Durante uns seis meses, acho que mais de trinta vezes, eu peguei o 368 no centro, ali próximo à Avenida Franklin Roosevelt, perto do aeroporto, em direção à Barra. Todas as vezes eu ganhava do motorista um sorriso, um bom dia e um obrigado.

Quase sempre eu ia ouvindo Caymmi, cantado por Marina de La Riva. Confesso que chorei. Na subida da serra, na Grajaú, eu sempre chorava. Dorival é foda. “Ah, se eu escutasse o que a mamãe dizia...”, “...Ah, essa saudade dentro do meu peito”. Mamãe. Saudade. Peito.

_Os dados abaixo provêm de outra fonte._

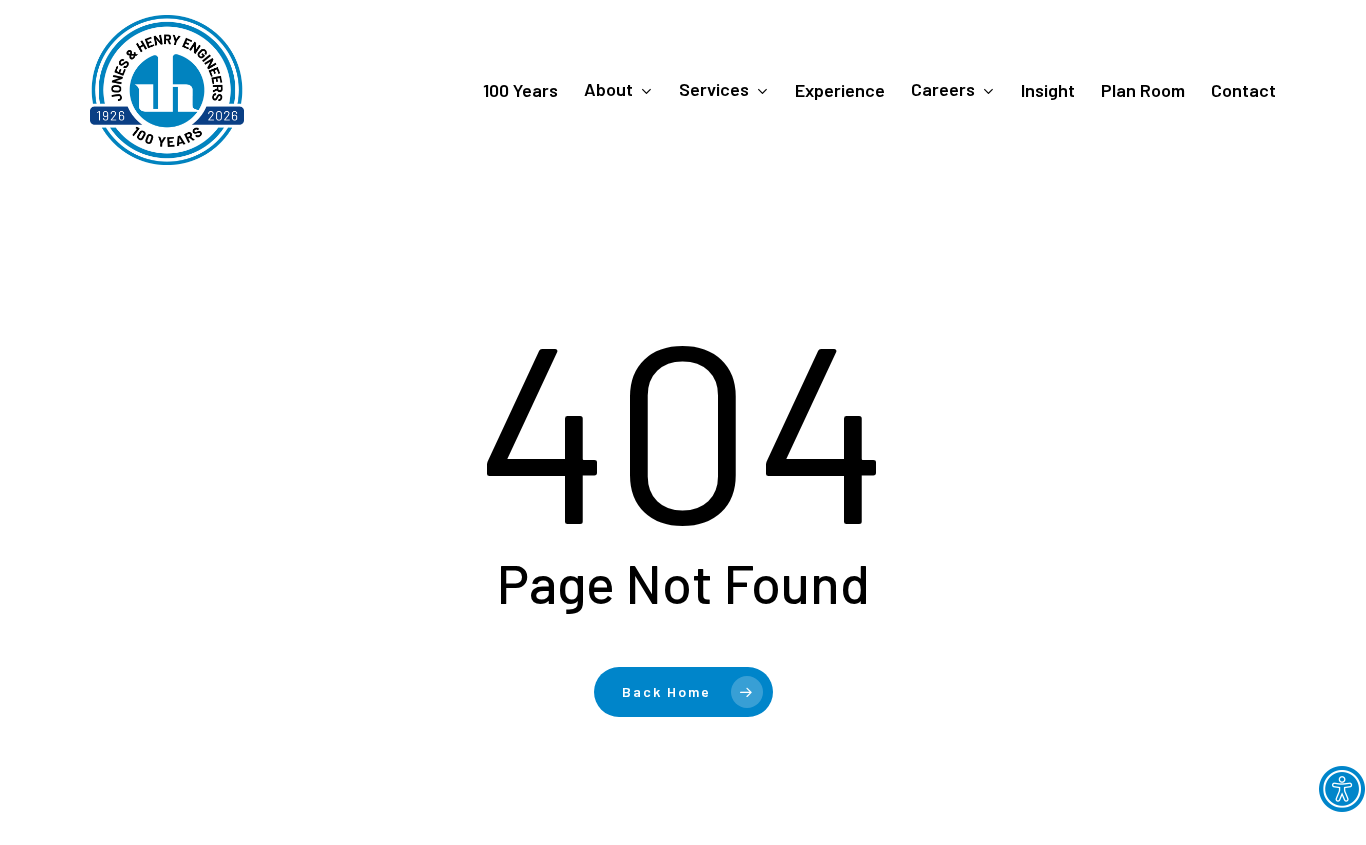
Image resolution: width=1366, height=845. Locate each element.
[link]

Mas daí que um dia eu tava lá, no ponto do ônibus, no centro. Dei sinal e o 368, vaziinho, não parou. Primeira vez que isso acontecia. Passou direto. Fiquei muito puto. “Filho da puuuta...”. Me acalmei vinte minutos depois, quando outro 368 apontou na esquina. Dei sinal e aquele parou. Enquanto contava as moedas eu ia resmungando para o motorista:

“Cê acredita que o filho da puta do seu colega que passou agora a pouco não parou quando eu dei sinal?”
E ele, após uma gargalhada espaçosa: “Rapá, o 368 não pode parar aqui não. Seu ponto é ali ó, você tem que andar mais uns 700 metros”. "Uai moço, mas eu já peguei esse ônibus aqui mesmo umas trinta vezes”. “É, irmãozinho, mas aqui não pode parar não. A gente para porquê a gente é sangue bom. Se o fiscal pegar eu perco a minha cesta básica, sabia?”.
Juro que naquela hora eu senti uma vontade irreprimível de dar um abraço (hétero) naquele sujeito. Aquele cara é o Rio de Janeiro.